Jessica (Tilda Swinton) listening to the rain through a glass enclosure

Without spoiling too much, the enigma of the noises – which in Memoria’s most unsettling scene occur repeatedly while Jessica is at dinner and go unnoticed by her companions – leads her into the Amazon jungle, where an encounter with a man also named Hernan (Elkin Díaz), older but possibly the same Hernán who helped her replicate the sound that woke her from her slumber, begins to reveal what the vibrations in the ether signify. In some respects, this is a trying sequence, for slowing the film to a crawl just as its reaches a narrative crescendo, the extended conversation with the older Hernan brings Jessica toward a confrontation with the horrors of the past that linger in the air and the stones on the ground.

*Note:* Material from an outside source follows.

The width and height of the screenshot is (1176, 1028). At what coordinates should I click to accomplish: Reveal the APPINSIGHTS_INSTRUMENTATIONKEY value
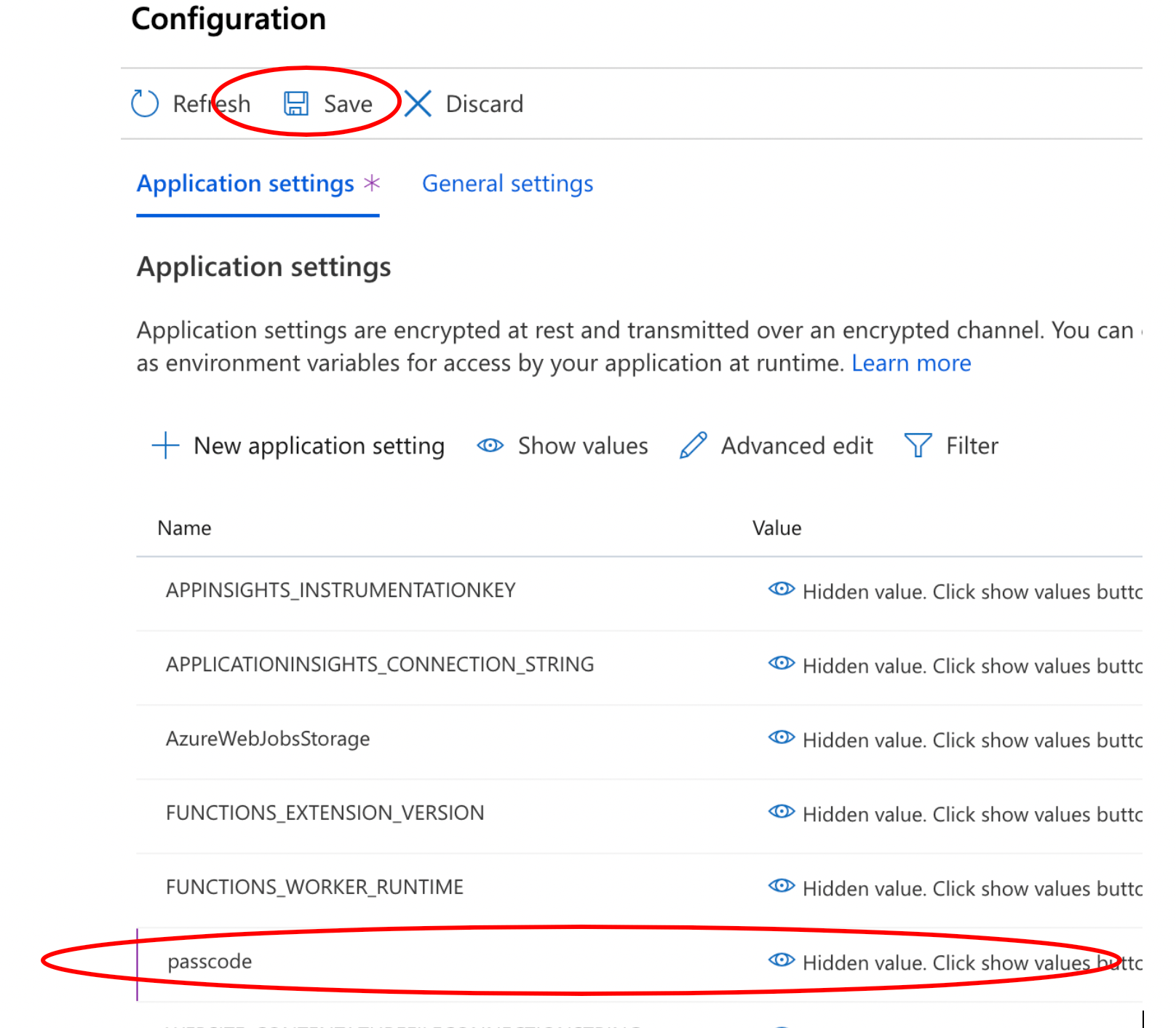tap(781, 590)

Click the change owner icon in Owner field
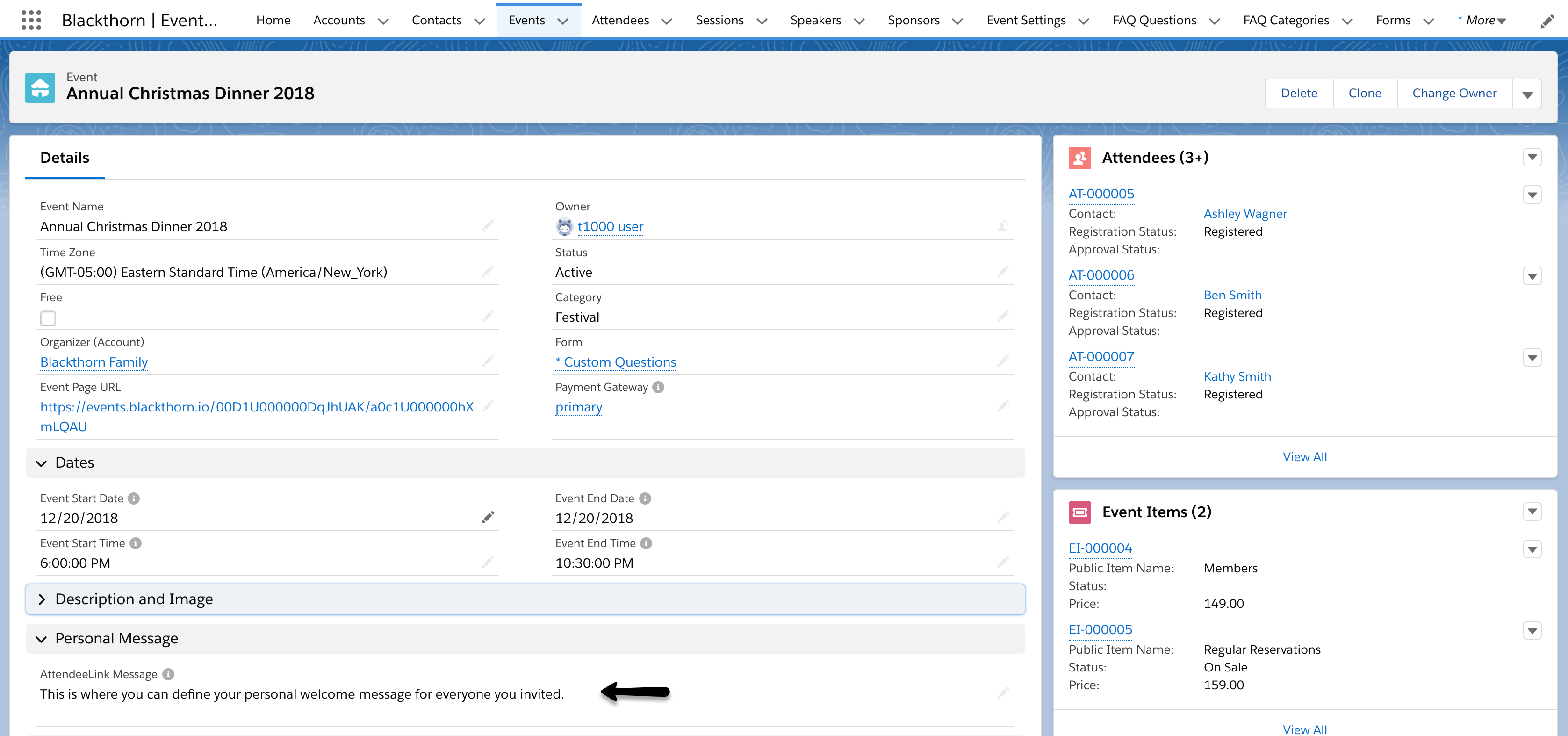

Tilda Swinton observes this man, Hernán, the fish scaler, along a creek in the rainforest. Hernán claims he cannot dream. Per Jessica’s request, he cradles himself next to a river, shuts his eyes, and eventually drifts off. The “action set-piece”, shot as a lengthy take, would be arduous, if not unimaginable, in the hands of most directors, but under Weerasethakul’s guidance, it’s a magical, time-manipulating reminder of why the theatrical experience will always trump streaming.


In the final act, as the film becomes more symbolic and less linear, Tilda Swinton as Jessica holds it together for the viewer, keeping us connected to the immediacy of what’s happening to her. Memoria is a sensory experience, but it takes a performer like Swinton to amplify Weerasethakul’s technique. We’re not just hearing the babbling brook and chirping birds on a soundtrack. We’re hearing them through Jessica’s ears. There’s certainly a powerful element of transcendence in Jessica’s encounter with a solitary time-slipped soul in whose company she faces quietly stunning revelations about life, the universe and everything. It’s at this point that the film takes a fantastical leap that viewers will find either breathtaking or ridiculous. As with his 2010 Palme d’Or winner Uncle Boonmee Who Can Recall His Past Lives, Weerasethakul leaves us on the edge of uncertainty, providing just enough terra firma to keep the viewer engaged while leading them deeper into the realms of the unknown.

Memoria is Weerasethakul’s reunion with Sayombhu Mukdeeprom, the cinematographer who lensed the director’s early work up to Uncle Boonmee; in the decade since, Mukdeeprom was the DoP on Luca Guadagnino’s Call Me By Your Name and Suspiria. “(After Call Me By Your Name) I think he’s been more free to interfere very little with my process… He supports very well, now, my use of minimal lighting. Actors shouldn’t be bothered by lights. They should be able to walk and explore their environment in long takes. He has to be discreet, and he delivers.”

While Jessica avoids lengthy monologues about colonialism, Colombia’s history is present through the openness of Mukdeeprom’s camerawork. “I knew that the political subtext would be there,” Weerasethakul says. “I had to be careful as a foreigner in how to approach it, and be respectful to people’s memory. Jessica’s like cinema: she’s collecting sound and images, that’s all. The awareness of the trauma is already there in the audience, so it’s really active in terms of how the audience makes it work.”

Weerasethakul is considering shooting his next film in Mexico, but first there’s the unexpected controversy over Memoria’s release. Neon’s so-called “Never-Ending Theatrical Tour” in America means that it’ll only play one cinema at a time, moving from city to city, week by week. In an age when Dune went straight to HBO Max on its day of release, it’s a rarity for such a small film to reject streaming. However, Memoria could become unavailable to people who are disabled, scared of COVID, or not geographically near a screening.